== RECORDS SUPPLIED

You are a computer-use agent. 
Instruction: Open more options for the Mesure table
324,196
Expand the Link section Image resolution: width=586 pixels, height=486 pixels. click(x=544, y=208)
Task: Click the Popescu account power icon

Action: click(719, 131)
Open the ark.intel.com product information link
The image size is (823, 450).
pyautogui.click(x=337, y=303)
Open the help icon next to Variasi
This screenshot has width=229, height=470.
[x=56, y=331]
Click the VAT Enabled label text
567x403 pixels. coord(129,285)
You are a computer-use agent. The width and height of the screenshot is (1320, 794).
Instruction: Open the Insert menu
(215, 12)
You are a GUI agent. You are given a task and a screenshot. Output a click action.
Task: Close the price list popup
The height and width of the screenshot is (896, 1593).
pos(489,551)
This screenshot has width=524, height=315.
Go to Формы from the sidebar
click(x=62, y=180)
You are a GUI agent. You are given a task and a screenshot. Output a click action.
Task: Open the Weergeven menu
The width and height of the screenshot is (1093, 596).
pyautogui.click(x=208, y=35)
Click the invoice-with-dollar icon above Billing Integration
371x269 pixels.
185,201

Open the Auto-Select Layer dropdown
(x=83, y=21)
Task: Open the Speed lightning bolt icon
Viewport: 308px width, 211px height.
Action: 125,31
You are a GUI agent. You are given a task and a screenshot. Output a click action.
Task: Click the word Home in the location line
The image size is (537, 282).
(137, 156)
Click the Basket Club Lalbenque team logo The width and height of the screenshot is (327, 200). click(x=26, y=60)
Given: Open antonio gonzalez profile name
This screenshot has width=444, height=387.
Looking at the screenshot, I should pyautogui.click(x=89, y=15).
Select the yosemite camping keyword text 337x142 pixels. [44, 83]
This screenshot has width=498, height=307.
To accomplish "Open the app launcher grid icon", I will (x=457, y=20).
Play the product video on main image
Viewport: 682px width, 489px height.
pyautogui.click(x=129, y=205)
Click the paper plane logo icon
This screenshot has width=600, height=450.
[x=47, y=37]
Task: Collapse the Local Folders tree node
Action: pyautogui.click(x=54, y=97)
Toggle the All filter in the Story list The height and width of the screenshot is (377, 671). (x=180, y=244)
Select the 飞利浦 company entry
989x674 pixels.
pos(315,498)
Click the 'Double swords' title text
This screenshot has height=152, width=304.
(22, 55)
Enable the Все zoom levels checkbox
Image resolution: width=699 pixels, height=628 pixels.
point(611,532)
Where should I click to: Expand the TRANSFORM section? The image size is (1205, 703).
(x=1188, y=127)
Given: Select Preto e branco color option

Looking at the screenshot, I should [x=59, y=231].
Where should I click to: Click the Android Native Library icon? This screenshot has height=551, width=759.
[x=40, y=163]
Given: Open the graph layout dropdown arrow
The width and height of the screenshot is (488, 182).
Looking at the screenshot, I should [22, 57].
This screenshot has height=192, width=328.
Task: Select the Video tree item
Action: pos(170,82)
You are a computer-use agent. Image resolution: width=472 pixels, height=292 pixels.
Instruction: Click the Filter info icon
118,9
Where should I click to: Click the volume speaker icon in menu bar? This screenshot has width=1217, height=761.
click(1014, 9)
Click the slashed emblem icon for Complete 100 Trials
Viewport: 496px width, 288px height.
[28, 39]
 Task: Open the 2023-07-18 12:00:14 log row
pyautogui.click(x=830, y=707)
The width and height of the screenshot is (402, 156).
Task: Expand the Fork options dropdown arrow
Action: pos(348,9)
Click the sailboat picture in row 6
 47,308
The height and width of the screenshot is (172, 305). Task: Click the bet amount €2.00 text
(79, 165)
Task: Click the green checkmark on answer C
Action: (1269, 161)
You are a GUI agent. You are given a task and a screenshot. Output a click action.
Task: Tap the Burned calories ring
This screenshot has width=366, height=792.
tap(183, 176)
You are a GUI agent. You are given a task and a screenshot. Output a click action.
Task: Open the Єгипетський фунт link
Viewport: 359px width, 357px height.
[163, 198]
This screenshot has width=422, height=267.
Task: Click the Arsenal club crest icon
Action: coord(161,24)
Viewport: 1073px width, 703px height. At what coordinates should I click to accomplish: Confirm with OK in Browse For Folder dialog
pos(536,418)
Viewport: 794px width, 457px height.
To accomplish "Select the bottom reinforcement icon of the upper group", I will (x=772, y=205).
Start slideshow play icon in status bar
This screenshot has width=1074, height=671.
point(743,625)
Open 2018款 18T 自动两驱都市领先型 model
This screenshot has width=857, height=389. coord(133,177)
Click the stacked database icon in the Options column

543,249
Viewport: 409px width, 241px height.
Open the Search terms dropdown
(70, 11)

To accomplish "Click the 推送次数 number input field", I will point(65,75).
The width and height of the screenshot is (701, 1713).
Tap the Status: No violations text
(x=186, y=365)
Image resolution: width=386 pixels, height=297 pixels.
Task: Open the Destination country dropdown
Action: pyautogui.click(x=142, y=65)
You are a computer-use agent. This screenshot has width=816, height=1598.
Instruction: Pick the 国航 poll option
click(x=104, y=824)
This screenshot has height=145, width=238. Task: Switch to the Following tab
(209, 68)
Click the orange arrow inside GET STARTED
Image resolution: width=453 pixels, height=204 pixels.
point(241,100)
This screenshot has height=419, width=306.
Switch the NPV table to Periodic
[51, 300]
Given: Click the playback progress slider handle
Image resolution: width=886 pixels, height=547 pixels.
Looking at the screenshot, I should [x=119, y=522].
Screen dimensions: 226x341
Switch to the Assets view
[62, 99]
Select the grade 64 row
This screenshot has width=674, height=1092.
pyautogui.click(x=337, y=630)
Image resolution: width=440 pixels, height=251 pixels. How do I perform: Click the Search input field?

====

TASK TO COMPLETE => The answer must consist of each line from the data that includes the string "input".

RESPONSE BOX =>
To accomplish "Click the 推送次数 number input field", I will point(65,75).
Image resolution: width=440 pixels, height=251 pixels. How do I perform: Click the Search input field?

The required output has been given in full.